# HOW TO COMPLETE THIS TASK
An exact copy of all the records is the expected answer.

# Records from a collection

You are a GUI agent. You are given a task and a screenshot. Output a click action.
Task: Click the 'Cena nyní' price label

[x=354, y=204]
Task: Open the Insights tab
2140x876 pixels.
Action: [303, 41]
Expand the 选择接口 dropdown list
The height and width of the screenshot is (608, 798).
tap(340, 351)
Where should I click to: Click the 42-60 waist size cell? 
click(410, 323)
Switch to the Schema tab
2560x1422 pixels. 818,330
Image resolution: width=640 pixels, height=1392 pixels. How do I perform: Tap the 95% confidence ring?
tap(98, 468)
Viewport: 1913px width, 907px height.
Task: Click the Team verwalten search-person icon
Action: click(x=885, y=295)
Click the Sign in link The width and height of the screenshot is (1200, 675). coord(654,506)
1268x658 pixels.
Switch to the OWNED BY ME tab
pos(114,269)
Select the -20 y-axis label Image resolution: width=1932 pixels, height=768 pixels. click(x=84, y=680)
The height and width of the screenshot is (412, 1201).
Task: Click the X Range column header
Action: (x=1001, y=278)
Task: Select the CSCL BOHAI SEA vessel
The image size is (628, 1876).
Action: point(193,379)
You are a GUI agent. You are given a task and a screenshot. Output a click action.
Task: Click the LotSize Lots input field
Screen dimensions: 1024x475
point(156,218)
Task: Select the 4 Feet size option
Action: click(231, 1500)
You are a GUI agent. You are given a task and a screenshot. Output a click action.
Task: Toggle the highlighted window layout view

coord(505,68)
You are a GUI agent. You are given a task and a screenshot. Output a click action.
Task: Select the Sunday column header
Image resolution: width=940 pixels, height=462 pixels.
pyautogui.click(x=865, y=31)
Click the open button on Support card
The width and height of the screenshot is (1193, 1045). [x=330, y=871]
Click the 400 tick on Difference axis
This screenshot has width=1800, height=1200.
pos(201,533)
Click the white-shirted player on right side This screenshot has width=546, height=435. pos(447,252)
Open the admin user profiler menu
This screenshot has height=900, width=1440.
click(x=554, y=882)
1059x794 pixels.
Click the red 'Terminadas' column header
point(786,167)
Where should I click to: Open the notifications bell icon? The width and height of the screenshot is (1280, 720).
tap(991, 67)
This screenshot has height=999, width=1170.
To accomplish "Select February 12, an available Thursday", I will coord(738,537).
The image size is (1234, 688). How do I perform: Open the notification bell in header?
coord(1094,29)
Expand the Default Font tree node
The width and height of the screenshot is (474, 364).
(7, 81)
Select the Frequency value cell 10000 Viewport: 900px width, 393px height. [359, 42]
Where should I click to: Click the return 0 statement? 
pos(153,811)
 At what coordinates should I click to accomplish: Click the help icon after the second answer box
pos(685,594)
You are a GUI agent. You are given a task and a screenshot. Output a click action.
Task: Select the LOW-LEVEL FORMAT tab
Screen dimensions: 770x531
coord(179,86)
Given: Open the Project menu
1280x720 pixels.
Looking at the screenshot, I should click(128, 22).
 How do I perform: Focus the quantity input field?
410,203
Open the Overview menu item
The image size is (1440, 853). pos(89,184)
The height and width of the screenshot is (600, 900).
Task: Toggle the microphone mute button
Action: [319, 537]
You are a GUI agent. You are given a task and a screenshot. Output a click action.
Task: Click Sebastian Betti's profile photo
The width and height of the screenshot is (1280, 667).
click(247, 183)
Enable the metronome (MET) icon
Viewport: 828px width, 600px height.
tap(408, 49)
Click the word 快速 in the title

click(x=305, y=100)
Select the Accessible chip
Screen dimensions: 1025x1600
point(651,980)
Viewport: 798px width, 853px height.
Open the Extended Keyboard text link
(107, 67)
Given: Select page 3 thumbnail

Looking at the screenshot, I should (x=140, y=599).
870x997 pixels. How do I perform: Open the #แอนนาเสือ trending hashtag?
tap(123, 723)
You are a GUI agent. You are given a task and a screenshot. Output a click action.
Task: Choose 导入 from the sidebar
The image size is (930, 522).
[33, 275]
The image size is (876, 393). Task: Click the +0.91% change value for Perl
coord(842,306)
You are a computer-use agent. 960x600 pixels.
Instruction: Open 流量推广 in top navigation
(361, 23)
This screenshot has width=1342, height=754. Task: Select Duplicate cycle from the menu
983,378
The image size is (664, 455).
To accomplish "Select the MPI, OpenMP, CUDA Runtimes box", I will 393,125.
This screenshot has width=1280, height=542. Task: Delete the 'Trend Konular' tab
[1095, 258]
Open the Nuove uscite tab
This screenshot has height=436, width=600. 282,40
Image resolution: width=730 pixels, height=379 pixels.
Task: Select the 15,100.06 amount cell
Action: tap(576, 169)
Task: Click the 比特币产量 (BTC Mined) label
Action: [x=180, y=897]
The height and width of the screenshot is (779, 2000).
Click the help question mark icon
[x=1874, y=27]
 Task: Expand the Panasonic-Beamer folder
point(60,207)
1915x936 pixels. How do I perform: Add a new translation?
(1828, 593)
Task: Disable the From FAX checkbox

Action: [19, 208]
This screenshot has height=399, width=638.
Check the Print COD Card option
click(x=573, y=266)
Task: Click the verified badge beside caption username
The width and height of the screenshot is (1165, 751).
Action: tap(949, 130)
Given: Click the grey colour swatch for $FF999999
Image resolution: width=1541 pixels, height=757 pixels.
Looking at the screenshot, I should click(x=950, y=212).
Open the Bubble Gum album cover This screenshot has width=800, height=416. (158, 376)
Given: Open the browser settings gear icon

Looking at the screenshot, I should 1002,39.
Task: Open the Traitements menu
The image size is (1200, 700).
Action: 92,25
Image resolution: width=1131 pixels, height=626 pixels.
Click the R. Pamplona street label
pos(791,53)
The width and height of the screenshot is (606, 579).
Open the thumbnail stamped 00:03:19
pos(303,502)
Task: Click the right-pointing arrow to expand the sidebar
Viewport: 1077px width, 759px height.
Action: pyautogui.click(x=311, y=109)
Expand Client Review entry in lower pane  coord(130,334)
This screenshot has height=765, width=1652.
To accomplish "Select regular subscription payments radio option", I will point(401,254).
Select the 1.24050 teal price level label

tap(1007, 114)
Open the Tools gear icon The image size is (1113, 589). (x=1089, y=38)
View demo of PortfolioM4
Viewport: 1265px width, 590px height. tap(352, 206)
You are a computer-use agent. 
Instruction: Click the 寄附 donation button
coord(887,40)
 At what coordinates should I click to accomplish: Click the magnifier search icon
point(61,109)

# FINISHED TASK
You are a GUI agent. You are given a task and a screenshot. Output a click action.
Task: Click the 'Cena nyní' price label

[x=354, y=204]
Task: Open the Insights tab
2140x876 pixels.
Action: [303, 41]
Expand the 选择接口 dropdown list
The height and width of the screenshot is (608, 798).
tap(340, 351)
Where should I click to: Click the 42-60 waist size cell? 
click(410, 323)
Switch to the Schema tab
2560x1422 pixels. 818,330
Image resolution: width=640 pixels, height=1392 pixels. How do I perform: Tap the 95% confidence ring?
tap(98, 468)
Viewport: 1913px width, 907px height.
Task: Click the Team verwalten search-person icon
Action: click(x=885, y=295)
Click the Sign in link The width and height of the screenshot is (1200, 675). coord(654,506)
1268x658 pixels.
Switch to the OWNED BY ME tab
pos(114,269)
Select the -20 y-axis label Image resolution: width=1932 pixels, height=768 pixels. click(x=84, y=680)
The height and width of the screenshot is (412, 1201).
Task: Click the X Range column header
Action: (x=1001, y=278)
Task: Select the CSCL BOHAI SEA vessel
The image size is (628, 1876).
Action: point(193,379)
You are a GUI agent. You are given a task and a screenshot. Output a click action.
Task: Click the LotSize Lots input field
Screen dimensions: 1024x475
point(156,218)
Task: Select the 4 Feet size option
Action: click(231, 1500)
You are a GUI agent. You are given a task and a screenshot. Output a click action.
Task: Toggle the highlighted window layout view

coord(505,68)
You are a GUI agent. You are given a task and a screenshot. Output a click action.
Task: Select the Sunday column header
Image resolution: width=940 pixels, height=462 pixels.
pyautogui.click(x=865, y=31)
Click the open button on Support card
The width and height of the screenshot is (1193, 1045). [x=330, y=871]
Click the 400 tick on Difference axis
This screenshot has width=1800, height=1200.
pos(201,533)
Click the white-shirted player on right side This screenshot has width=546, height=435. pos(447,252)
Open the admin user profiler menu
This screenshot has height=900, width=1440.
click(x=554, y=882)
1059x794 pixels.
Click the red 'Terminadas' column header
point(786,167)
Where should I click to: Open the notifications bell icon? The width and height of the screenshot is (1280, 720).
tap(991, 67)
This screenshot has height=999, width=1170.
To accomplish "Select February 12, an available Thursday", I will coord(738,537).
The image size is (1234, 688). How do I perform: Open the notification bell in header?
coord(1094,29)
Expand the Default Font tree node
The width and height of the screenshot is (474, 364).
(7, 81)
Select the Frequency value cell 10000 Viewport: 900px width, 393px height. [359, 42]
Where should I click to: Click the return 0 statement? 
pos(153,811)
 At what coordinates should I click to accomplish: Click the help icon after the second answer box
pos(685,594)
You are a GUI agent. You are given a task and a screenshot. Output a click action.
Task: Select the LOW-LEVEL FORMAT tab
Screen dimensions: 770x531
coord(179,86)
Given: Open the Project menu
1280x720 pixels.
Looking at the screenshot, I should click(128, 22).
 How do I perform: Focus the quantity input field?
410,203
Open the Overview menu item
The image size is (1440, 853). pos(89,184)
The height and width of the screenshot is (600, 900).
Task: Toggle the microphone mute button
Action: [319, 537]
You are a GUI agent. You are given a task and a screenshot. Output a click action.
Task: Click Sebastian Betti's profile photo
The width and height of the screenshot is (1280, 667).
click(247, 183)
Enable the metronome (MET) icon
Viewport: 828px width, 600px height.
tap(408, 49)
Click the word 快速 in the title

click(x=305, y=100)
Select the Accessible chip
Screen dimensions: 1025x1600
point(651,980)
Viewport: 798px width, 853px height.
Open the Extended Keyboard text link
(107, 67)
Given: Select page 3 thumbnail

Looking at the screenshot, I should (x=140, y=599).
870x997 pixels. How do I perform: Open the #แอนนาเสือ trending hashtag?
tap(123, 723)
You are a GUI agent. You are given a task and a screenshot. Output a click action.
Task: Choose 导入 from the sidebar
The image size is (930, 522).
[33, 275]
The image size is (876, 393). Task: Click the +0.91% change value for Perl
coord(842,306)
You are a computer-use agent. 960x600 pixels.
Instruction: Open 流量推广 in top navigation
(361, 23)
This screenshot has width=1342, height=754. Task: Select Duplicate cycle from the menu
983,378
The image size is (664, 455).
To accomplish "Select the MPI, OpenMP, CUDA Runtimes box", I will 393,125.
This screenshot has width=1280, height=542. Task: Delete the 'Trend Konular' tab
[1095, 258]
Open the Nuove uscite tab
This screenshot has height=436, width=600. 282,40
Image resolution: width=730 pixels, height=379 pixels.
Task: Select the 15,100.06 amount cell
Action: tap(576, 169)
Task: Click the 比特币产量 (BTC Mined) label
Action: [x=180, y=897]
The height and width of the screenshot is (779, 2000).
Click the help question mark icon
[x=1874, y=27]
 Task: Expand the Panasonic-Beamer folder
point(60,207)
1915x936 pixels. How do I perform: Add a new translation?
(1828, 593)
Task: Disable the From FAX checkbox

Action: [19, 208]
This screenshot has height=399, width=638.
Check the Print COD Card option
click(x=573, y=266)
Task: Click the verified badge beside caption username
The width and height of the screenshot is (1165, 751).
Action: tap(949, 130)
Given: Click the grey colour swatch for $FF999999
Image resolution: width=1541 pixels, height=757 pixels.
Looking at the screenshot, I should click(x=950, y=212).
Open the Bubble Gum album cover This screenshot has width=800, height=416. (158, 376)
Given: Open the browser settings gear icon

Looking at the screenshot, I should 1002,39.
Task: Open the Traitements menu
The image size is (1200, 700).
Action: 92,25
Image resolution: width=1131 pixels, height=626 pixels.
Click the R. Pamplona street label
pos(791,53)
The width and height of the screenshot is (606, 579).
Open the thumbnail stamped 00:03:19
pos(303,502)
Task: Click the right-pointing arrow to expand the sidebar
Viewport: 1077px width, 759px height.
Action: pyautogui.click(x=311, y=109)
Expand Client Review entry in lower pane  coord(130,334)
This screenshot has height=765, width=1652.
To accomplish "Select regular subscription payments radio option", I will point(401,254).
Select the 1.24050 teal price level label

tap(1007, 114)
Open the Tools gear icon The image size is (1113, 589). (x=1089, y=38)
View demo of PortfolioM4
Viewport: 1265px width, 590px height. tap(352, 206)
You are a computer-use agent. 
Instruction: Click the 寄附 donation button
coord(887,40)
 At what coordinates should I click to accomplish: Click the magnifier search icon
point(61,109)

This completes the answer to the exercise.